Note that Bar.ancestors doesn't include Foo, so ST.class_variables couldn't find @@foo and returns [].

Take a trip into Evans' code fix

Let's take a deeper look at Evans' fix (section with +):

/* file: variable.c */
  static void*
 mod_cvar_of(VALUE mod, void *data)
 {
     VALUE tmp = mod;
+    if (FL_TEST(mod, FL_SINGLETON)) {
+        if (rb_namespace_p(rb_ivar_get(mod, id__attached__))) {
+            data = mod_cvar_at(tmp, data);
+            tmp = cvar_front_klass(tmp);
+        }
+    }
     for (;;) {
        data = mod_cvar_at(tmp, data);
        tmp = RCLASS_SUPER(tmp);
        if (!tmp) break;
     }
     return data;
 }

The if section was added to use cvar_front_klass of singleton class for later class variables lookup. Here's the cvar_front_klass:

/* file: variable.c */
static VALUE
cvar_front_klass(VALUE klass)
{
    if (FL_TEST(klass, FL_SINGLETON)) {
        VALUE obj = rb_ivar_get(klass, id__attached__);
        if (rb_namespace_p(obj)) {
            return obj;
        }
    }
    return RCLASS_SUPER(klass);
}

From the code we can see:

  • If klass is singleton class, cvar_front_klass would return the attached object of the singleton class.

  • For normal class, it just returns ancestor class.

Remember these two behaviors. Below is how Ruby attach object to singleton clss:

/* file: class.c */
/*!
 * Attach a object to a singleton class.
 * @pre \a klass is the singleton class of \a obj.
 */
void
rb_singleton_class_attached(VALUE klass, VALUE obj)
{
    if (FL_TEST(klass, FL_SINGLETON)) {
        if (!RCLASS_IV_TBL(klass)) {
            RCLASS_IV_TBL(klass) = st_init_numtable();
        }
        rb_class_ivar_set(klass, id_attached, obj);
    }
}

From the code we can know that the attached object of a singleton class is actually a class itself. According to this, cvar_front_klass for Bar.singleton_class is Bar. That's why ST.class_variables in Ruby 2.7.0 collects class variables from Bar.ancestors not ST.ancestors

How class_variable_get method works

Let ST = Bar.singleton_class for convenience.

Class variable lookup workflow

Lookup steps for class_variable_get:

  1. Look up on receiver itself. Go to next step if not found.

  2. Look up on cvar_front_klass. Front class for Bar is Bar itself. Front class for ST is the object attached to singleton class, which is also Bar.

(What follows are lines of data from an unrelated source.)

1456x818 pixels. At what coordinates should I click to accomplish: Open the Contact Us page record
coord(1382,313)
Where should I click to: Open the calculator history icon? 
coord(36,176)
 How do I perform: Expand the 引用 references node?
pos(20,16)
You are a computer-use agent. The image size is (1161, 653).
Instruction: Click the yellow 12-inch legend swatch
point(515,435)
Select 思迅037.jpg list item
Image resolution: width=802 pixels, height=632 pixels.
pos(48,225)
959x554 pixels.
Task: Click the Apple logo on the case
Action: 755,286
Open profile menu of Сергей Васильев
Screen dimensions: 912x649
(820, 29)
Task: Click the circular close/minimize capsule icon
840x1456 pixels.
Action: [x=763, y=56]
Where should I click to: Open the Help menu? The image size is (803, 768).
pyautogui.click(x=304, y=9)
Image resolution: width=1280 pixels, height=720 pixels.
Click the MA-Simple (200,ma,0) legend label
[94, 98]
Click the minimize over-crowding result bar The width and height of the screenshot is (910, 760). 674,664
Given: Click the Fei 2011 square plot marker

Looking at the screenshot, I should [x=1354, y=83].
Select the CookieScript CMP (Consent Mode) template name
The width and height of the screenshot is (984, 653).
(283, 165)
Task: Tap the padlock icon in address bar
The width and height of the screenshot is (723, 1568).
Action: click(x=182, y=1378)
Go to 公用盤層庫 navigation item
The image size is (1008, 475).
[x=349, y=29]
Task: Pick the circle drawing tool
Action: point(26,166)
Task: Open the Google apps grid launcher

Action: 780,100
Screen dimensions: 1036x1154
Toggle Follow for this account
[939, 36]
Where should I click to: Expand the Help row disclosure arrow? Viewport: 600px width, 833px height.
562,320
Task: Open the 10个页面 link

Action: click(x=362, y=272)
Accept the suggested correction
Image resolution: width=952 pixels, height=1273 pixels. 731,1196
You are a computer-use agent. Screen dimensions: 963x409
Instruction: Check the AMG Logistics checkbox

  3. Look up in ancestors of cvar_front_klass, which is Bar.ancestors.

From step 2, we can know that:

  • In our case ST.class_variable_get(:@@foo) is actually equal to Bar.class_variable_get(:@@foo).

  • And ST.singleton_class.class_variable_get(:@@foo) would look up @@foo on ST and ST's ancestors

Take a trip into class_variable_get method

Let's find out what's inside class_variable_get:

/* file: variable.c */
VALUE
rb_cvar_get(VALUE klass, ID id)
{
    VALUE tmp, front = 0, target = 0;
    st_data_t value;

    tmp = klass;
    CVAR_LOOKUP(&value, {if (!front) front = klass; target = klass;});
    if (!target) {
        rb_name_err_raise("uninitialized class variable %1$s in %2$s",
                          tmp, ID2SYM(id));
    }
    cvar_overtaken(front, target, id);
    return (VALUE)value;
}

The core is CVAR_LOOKUP, which is defined as:

/* file: variable.c */
#define CVAR_LOOKUP(v,r) do {\
    if (cvar_lookup_at(klass, id, (v))) {r;}\
    CVAR_FOREACH_ANCESTORS(klass, v, r);\
} while(0)

It first look up at klass itself, and then in each ancestor of klass. The cvar_lookup_at is a method to find class variable from klass's instance variables table. Think it as a black box with output of a class variable or 0. Right now it's not important in our short trip. Let's see what's inCVAR_FOREACH_ANCESTORS:

/* file: variable.c */
#define CVAR_FOREACH_ANCESTORS(klass, v, r) \
    for (klass = cvar_front_klass(klass); klass; klass = RCLASS_SUPER(klass)) { \
        if (cvar_lookup_at(klass, id, (v))) { \
            r; \
        } \
    }

Got cvar_front_klass again! So if klass here is a singleton class, the for loop would start with instance class of the singleton class, and then iterate through the ancestors of the instance class. That means, when ST.class_variable_get(:@@foo) reaches here, it actually finds @@foo in Bar and Bar.ancestors.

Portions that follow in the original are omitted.